Cyanide-Free One-Pot Synthesis of Methacrylic Esters from Acetone.

Methacrylic esters, represented by methyl methacrylate (MMA), are widely used as commodity chemicals. Here, the one-pot synthesis of methacrylic esters from acetone, a haloform and alcohols in the presence of an organic base is described. Using DBU as the organic base for the reaction of acetone, chloroform and methanol in acetonitrile afforded MMA in 66 % yield. When the solvent was replaced by benzonitrile, the product MMA was successfully purified by distillation. Applicability of this process to various alcohols was also investigated to show ethyl, phenyl, CF3 CH2 , and n-C6 F13 CH2 CH2 esters were obtained in moderate yields. The use of bromoform instead of chloroform resulted in the improvement of the yield, for example, methyl and n-C6 F13 CH2 CH2 esters up to 81 and 70 %, respectively. The reaction with deuterated starting materials acetone-d6 and MeOH-d4 , with DBU in acetonitrile afforded deuterated MMA (MMA-d8 ) in 70 % yield.

Overview on the history of organofluorine chemistry from the viewpoint of material industry.
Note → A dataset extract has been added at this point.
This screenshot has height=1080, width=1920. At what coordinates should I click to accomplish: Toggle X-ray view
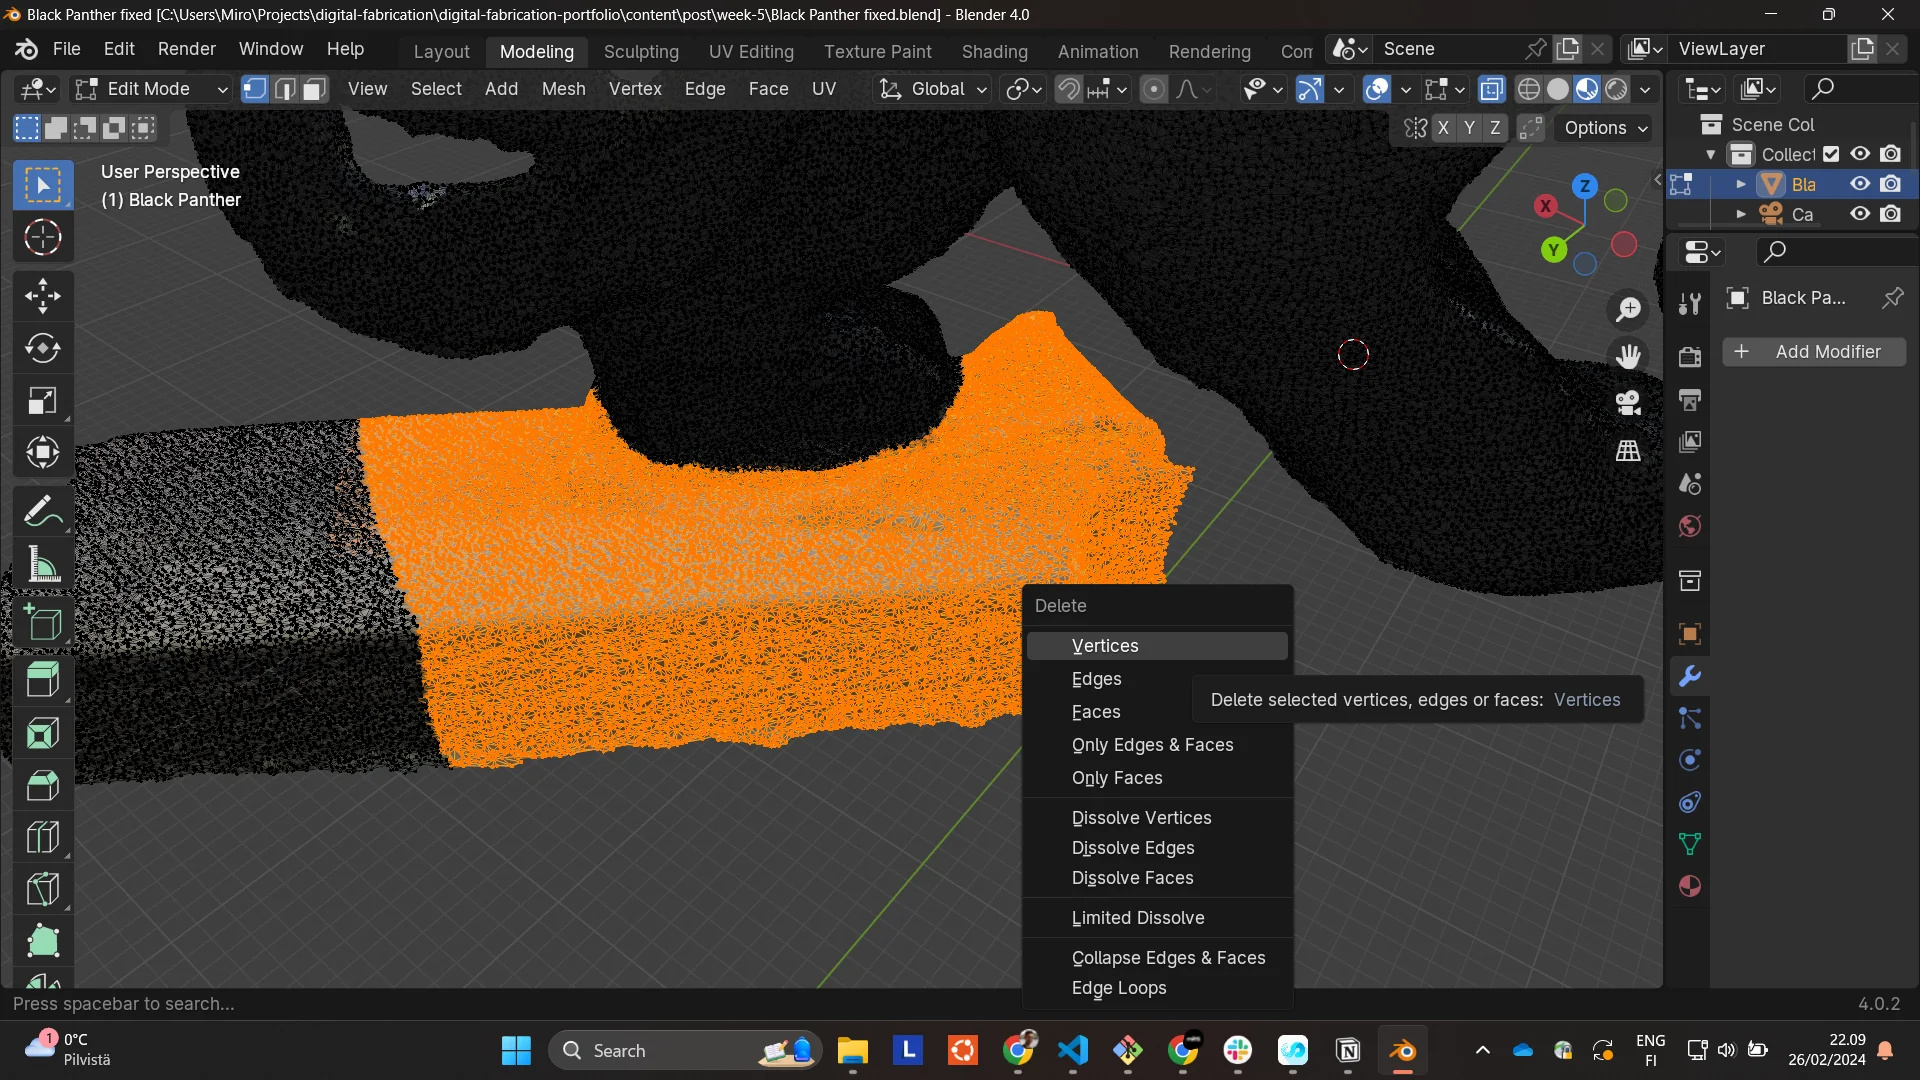[1491, 89]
Fluorine (from "le fluor", meaning "to flow") is a second row element of Group 17 in the periodic table. When bound to carbon it forms the strongest bond in organic chemistry to give organofluorine compounds. The scientific field treating them, organofluorine chemistry, started before elemental fluorine itself was isolated. Applying the fruits in academia, industrial organofluorine chemistry has developed over 80 years via dramatic changes during World War II. Nowadays, it provides various materials essential for our society. Recently, it utilizes elemental fluorine itself as a reagent for the introduction of fluorine atoms to organic molecules in leading-edge industries. This paper overviews the historical development of organofluorine chemistry especially from the viewpoint of material industry.